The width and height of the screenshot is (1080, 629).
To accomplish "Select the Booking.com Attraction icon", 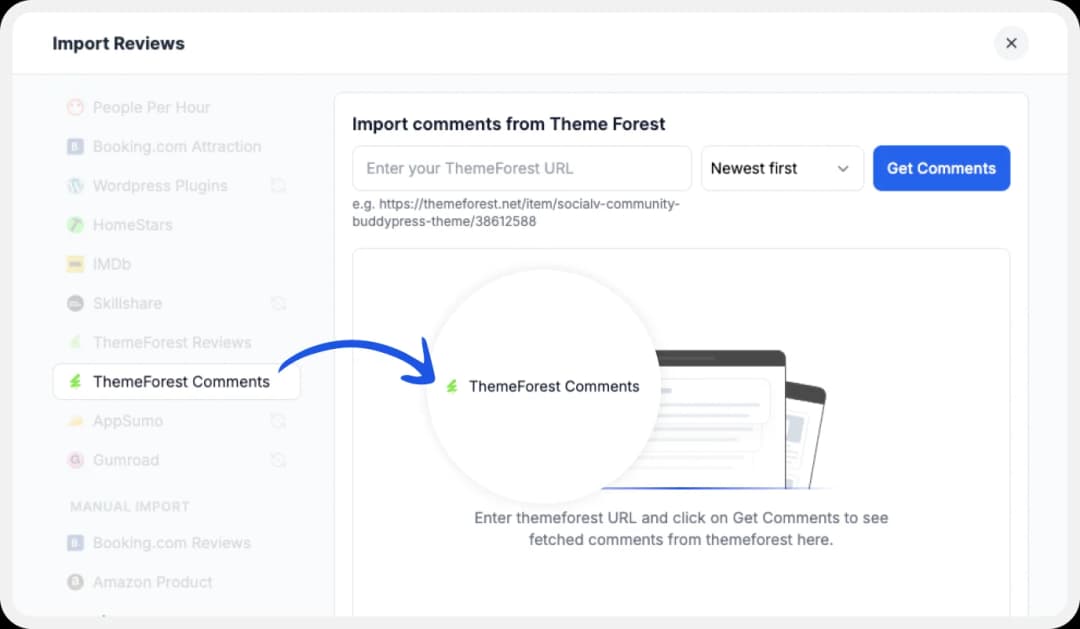I will pos(76,146).
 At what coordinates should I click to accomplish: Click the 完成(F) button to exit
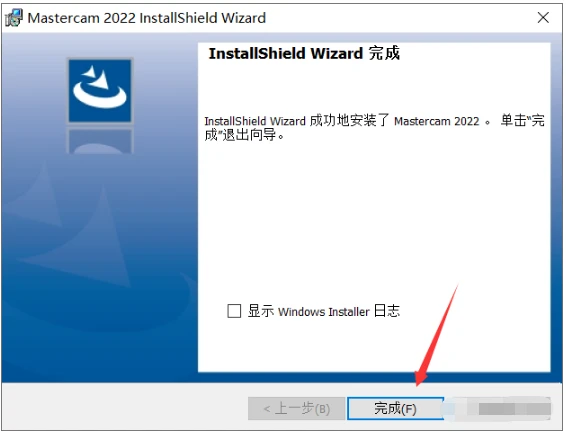pos(395,409)
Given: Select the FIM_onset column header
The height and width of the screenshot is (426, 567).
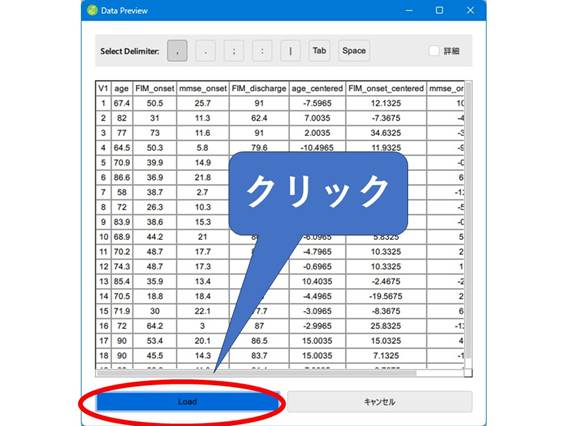Looking at the screenshot, I should 154,89.
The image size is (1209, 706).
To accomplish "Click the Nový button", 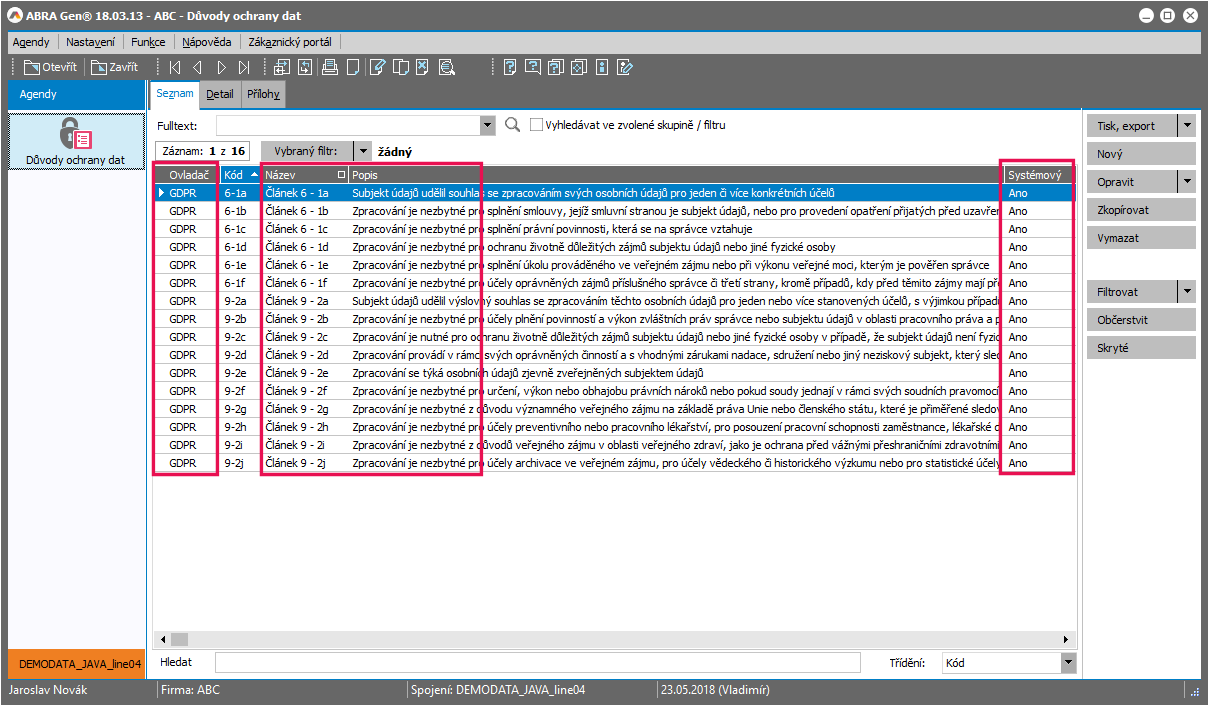I will click(x=1140, y=154).
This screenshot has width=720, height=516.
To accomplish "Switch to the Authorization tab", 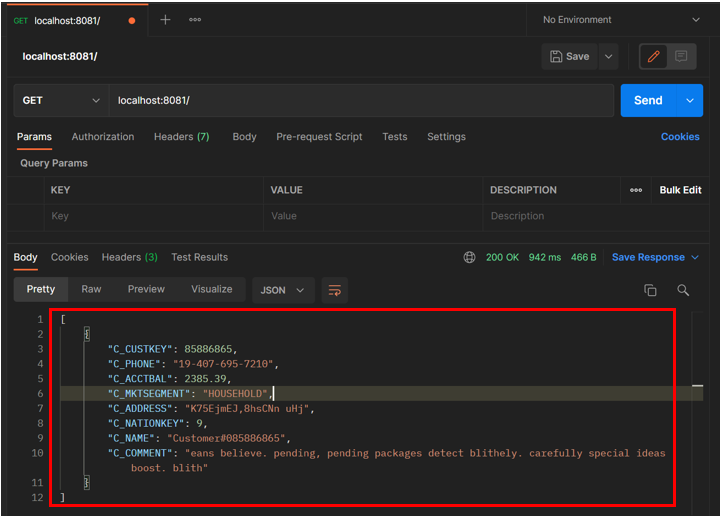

::::

TASK TO CARRY OUT
Please copy exactly the lines from the one containing "This screenshot has width=720, height=516." through the end of the records above, leaving out every picture.

RESULT
This screenshot has width=720, height=516.
To accomplish "Switch to the Authorization tab", 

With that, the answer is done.